July 14, 2009

Obama commends Nigeria’s interfaith efforts against malaria

By Sola Ogundipe
EVEN though Nigeria was not listed as one of the countries to be visited  by President Barack Obama on his maiden trip to Africa last weekend, the American leader nevertheless found it expedient to  single out for special mention, Nigeria’s path-breaking interfaith initiative to defeat malaria.

An extract of Obama’s speech  presented to  the  Ghanaian Parliament during the historic visit, shows that    the commendation  was aimed at further enabling the effective tackling of the menace of malaria through utilisation of faith-based groups to encourage use of bednets and effective treatments.

Jay Winsten, Associate Dean, Harvard School of Public Health and Senior Communications Consultant to Ray Chambers, the Special Envoy of the UN Secretary-General for Malaria,  told Good Health Weekly that  the Nigerian Interfaith Action Association (NIFAA), has been at the forefront of  uniting Christian and Muslim leaders and other faithfuls across the country in a new drive to end malaria.

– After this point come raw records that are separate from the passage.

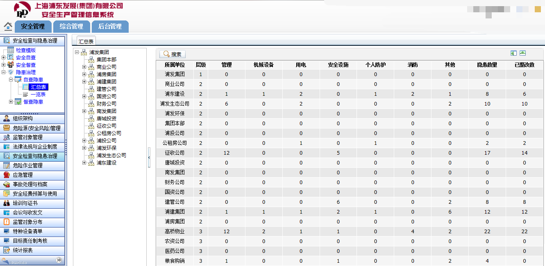Expand the 安全自查 tree node
This screenshot has width=545, height=266.
[4, 58]
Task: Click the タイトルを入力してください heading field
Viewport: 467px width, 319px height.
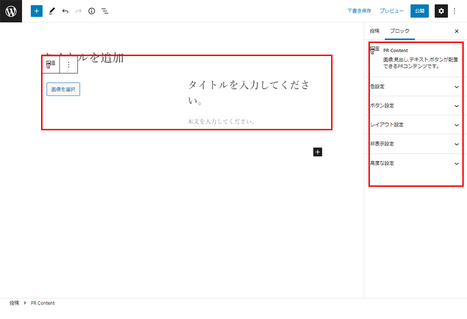Action: pyautogui.click(x=248, y=92)
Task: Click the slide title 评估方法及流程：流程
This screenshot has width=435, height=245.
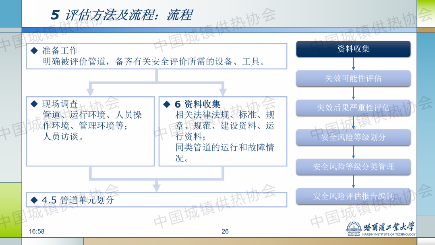Action: [x=121, y=15]
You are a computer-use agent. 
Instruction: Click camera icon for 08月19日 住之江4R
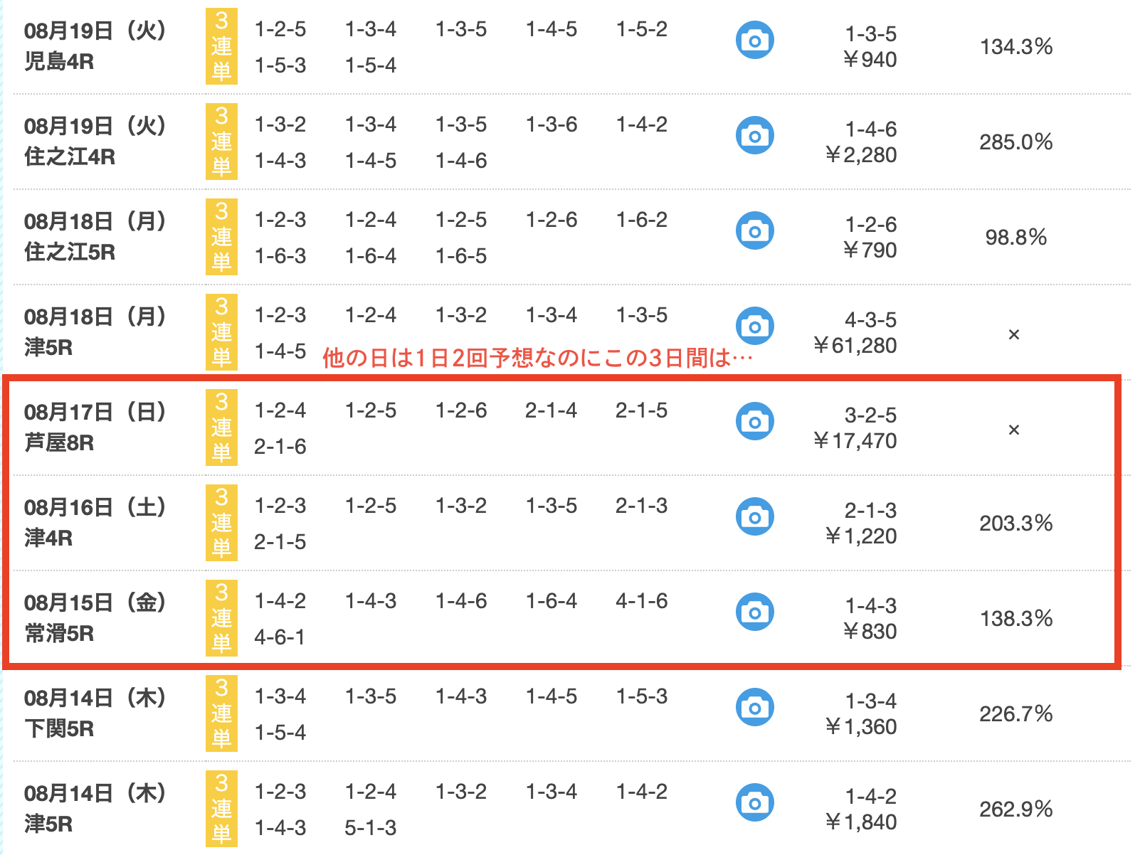tap(754, 136)
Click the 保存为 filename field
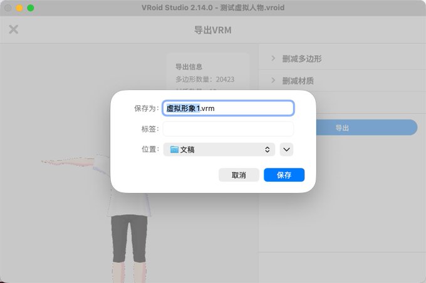 (x=228, y=108)
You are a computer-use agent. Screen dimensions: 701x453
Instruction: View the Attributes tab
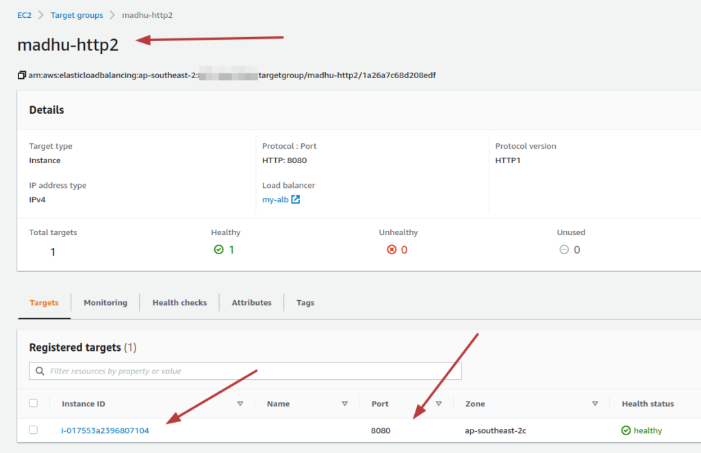pyautogui.click(x=251, y=302)
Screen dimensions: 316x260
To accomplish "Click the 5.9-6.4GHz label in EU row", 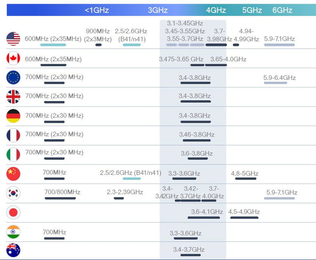I will [279, 78].
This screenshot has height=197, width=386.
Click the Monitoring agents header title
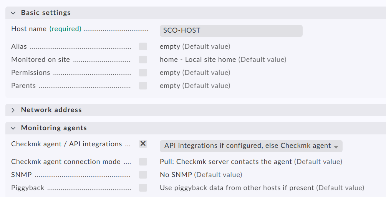pyautogui.click(x=54, y=128)
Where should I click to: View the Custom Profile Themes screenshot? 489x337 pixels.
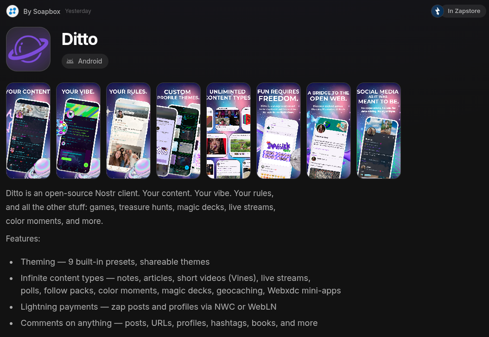point(178,131)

The Center for Interfaith Action on Global Poverty is working to spread this interfaith partnership with national governments across Africa to help end malaria and meet the 2010, target of covering every person in malaria-endemic Africa with a life-saving bed net. It is hoped that by 2015, there would be no more deaths from malaria in the continent.

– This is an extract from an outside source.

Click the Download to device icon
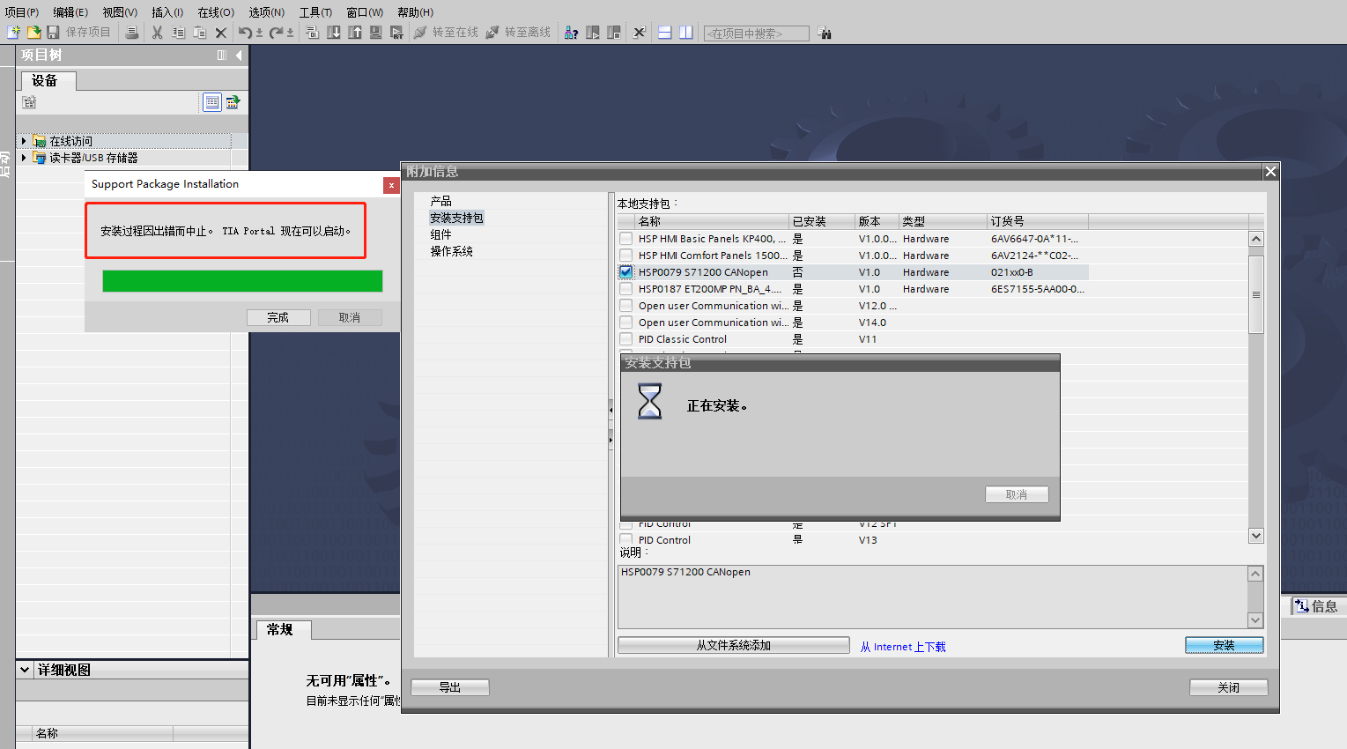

Winsten said NIFAA will be represented at the Zumunta Association USA’s annual conference  in Newark, New Jersey on July 24-25, by Joint co-chairs of the Association, Sultan of Sokoto, Alhaji Mohammed Saad Abubakar III, and Aarchbishop of the Catholic Archdiocese of Abuja, Archbishop  John Onaiyekan,  who is also President of the Christian Association of Nigeria (CAN).

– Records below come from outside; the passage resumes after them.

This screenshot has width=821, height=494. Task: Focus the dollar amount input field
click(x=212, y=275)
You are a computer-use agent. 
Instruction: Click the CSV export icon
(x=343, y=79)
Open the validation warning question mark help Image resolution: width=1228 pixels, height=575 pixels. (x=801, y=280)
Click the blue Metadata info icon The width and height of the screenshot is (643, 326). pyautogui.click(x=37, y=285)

First Lady, Hajia Turai Yar’Adua as well as the United Nations Special Envoy for Malaria,  Ray Chambers and by  many other dignitaries are also expected at the special event with the theme “Preventing HIV/AIDS and malaria in Northern States of Nigeria.

Officially presented to the United Nations during the “One World Malaria Summit” held in Washington, on April 24, 2009, NIFAA, initially focusing on malaria, is coordinating  efforts of congregations to increase the distribution and utilisation of insecticide treated bednets, anti-malarial treatments and other interventions across Nigeria in partnership with the Nigerian National Malaria Control Programme.

In his presentation, Obama said while in parts of Africa, far more people are living productively with HIV/AIDS, and getting the drugs they need,  too many still die from diseases that shouldn’t kill them. “When children are being killed because of a mosquito bite, and mothers are dying in childbirth, then we know that more progress must be made. Yet because of incentives — often provided by donor nations — many African doctors and nurses go overseas, or work for programmes that focus on a single disease.”

Lamenting the gaps in primary care and basic prevention, he said individual Africans also have to make responsible choices that prevent the spread of disease, while promoting public health in their communities and countries.

“Across Africa, we  see examples of people tackling these problems. In Nigeria, an interfaith effort of Christians and Muslims has set an example of cooperation to confront malaria. Here in Ghana and across Africa, we see innovative ideas for filling gaps in care.

“America will support these efforts through a comprehensive, global health strategy, because in the 21st century, we are called to act by our conscience but also by our common interest, because when a child dies of a preventable disease in Accra, that diminishes us everywhere.

“And that’s why my administration has committed $63 billion to meet these challenges — $63 billion. Building on the strong efforts of President Bush, we will carry forward the fight against HIV/AIDS. We will pursue the goal of ending deaths from malaria and tuberculosis, and we will work to eradicate polio.

“We will fight — we will fight neglected tropical disease. And we won’t confront illnesses in isolation — we will invest in public health systems that promote wellness and focus on the health of mothers and children.”